Prompt> Range to output from the entries below: the line containing "c u s t o m" through the line containing "[Play] (733, 503)". Set it down exactly, ends included, nothing else.

Information>
-*-*-
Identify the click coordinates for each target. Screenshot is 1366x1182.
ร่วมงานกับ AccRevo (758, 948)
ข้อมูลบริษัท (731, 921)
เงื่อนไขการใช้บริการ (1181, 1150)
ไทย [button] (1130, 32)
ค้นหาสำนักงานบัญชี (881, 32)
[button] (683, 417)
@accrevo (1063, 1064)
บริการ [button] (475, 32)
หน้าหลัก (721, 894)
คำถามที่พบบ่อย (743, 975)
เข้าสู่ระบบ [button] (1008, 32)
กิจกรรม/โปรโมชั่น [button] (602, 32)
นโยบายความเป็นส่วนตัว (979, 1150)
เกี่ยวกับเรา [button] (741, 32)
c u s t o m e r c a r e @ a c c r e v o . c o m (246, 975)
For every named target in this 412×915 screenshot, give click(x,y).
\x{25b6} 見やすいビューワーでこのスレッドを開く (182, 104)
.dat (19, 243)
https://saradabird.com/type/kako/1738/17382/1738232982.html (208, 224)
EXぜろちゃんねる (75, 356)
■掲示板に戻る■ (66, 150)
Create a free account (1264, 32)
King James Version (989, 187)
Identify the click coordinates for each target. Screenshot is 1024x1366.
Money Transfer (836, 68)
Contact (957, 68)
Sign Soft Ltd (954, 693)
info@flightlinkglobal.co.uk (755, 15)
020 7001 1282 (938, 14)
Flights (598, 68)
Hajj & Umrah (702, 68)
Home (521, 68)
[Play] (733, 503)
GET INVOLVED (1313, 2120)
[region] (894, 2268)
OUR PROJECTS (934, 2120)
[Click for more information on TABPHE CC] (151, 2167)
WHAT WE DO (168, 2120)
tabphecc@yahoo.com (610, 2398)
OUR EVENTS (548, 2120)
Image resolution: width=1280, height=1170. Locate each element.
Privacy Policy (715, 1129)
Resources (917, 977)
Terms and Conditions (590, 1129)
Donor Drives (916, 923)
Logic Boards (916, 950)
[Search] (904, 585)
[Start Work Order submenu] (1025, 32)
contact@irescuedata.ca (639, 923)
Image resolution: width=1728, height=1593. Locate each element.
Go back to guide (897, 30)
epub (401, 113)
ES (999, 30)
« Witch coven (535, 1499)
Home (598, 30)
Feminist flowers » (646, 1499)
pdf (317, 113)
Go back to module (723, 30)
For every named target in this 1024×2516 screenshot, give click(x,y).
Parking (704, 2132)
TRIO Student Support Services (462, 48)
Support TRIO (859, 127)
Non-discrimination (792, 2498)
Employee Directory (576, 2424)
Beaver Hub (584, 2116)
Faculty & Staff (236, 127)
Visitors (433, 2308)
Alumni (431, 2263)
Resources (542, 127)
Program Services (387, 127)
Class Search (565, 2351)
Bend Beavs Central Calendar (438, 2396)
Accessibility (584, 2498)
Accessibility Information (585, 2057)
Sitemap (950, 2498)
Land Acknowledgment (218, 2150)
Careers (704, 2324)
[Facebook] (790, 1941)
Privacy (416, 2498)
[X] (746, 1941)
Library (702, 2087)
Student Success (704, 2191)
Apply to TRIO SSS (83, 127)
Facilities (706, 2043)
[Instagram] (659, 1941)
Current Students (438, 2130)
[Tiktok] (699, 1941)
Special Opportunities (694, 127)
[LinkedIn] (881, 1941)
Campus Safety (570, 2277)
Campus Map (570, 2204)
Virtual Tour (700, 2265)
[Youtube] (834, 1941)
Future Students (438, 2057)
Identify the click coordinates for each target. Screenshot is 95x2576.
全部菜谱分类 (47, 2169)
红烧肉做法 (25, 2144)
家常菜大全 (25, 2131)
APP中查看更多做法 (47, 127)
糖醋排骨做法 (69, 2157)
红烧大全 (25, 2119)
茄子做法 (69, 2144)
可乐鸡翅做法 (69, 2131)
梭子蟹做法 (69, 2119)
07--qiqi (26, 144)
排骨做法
-*-*-
Answer to the exercise>
c u s t o m e r c a r e @ a c c r e v o . c o m (246, 975)
For every named target in this 412×915 screenshot, give click(x,y).
\x{25b6} 見やすいビューワーでこのスレッドを開く (182, 104)
.dat (19, 243)
https://saradabird.com/type/kako/1738/17382/1738232982.html (208, 224)
EXぜろちゃんねる (75, 356)
■掲示板に戻る■ (66, 150)
Create a free account (1264, 32)
King James Version (989, 187)
Identify the click coordinates for each target. Screenshot is 1024x1366.
Money Transfer (836, 68)
Contact (957, 68)
Sign Soft Ltd (954, 693)
info@flightlinkglobal.co.uk (755, 15)
020 7001 1282 (938, 14)
Flights (598, 68)
Hajj & Umrah (702, 68)
Home (521, 68)
[Play] (733, 503)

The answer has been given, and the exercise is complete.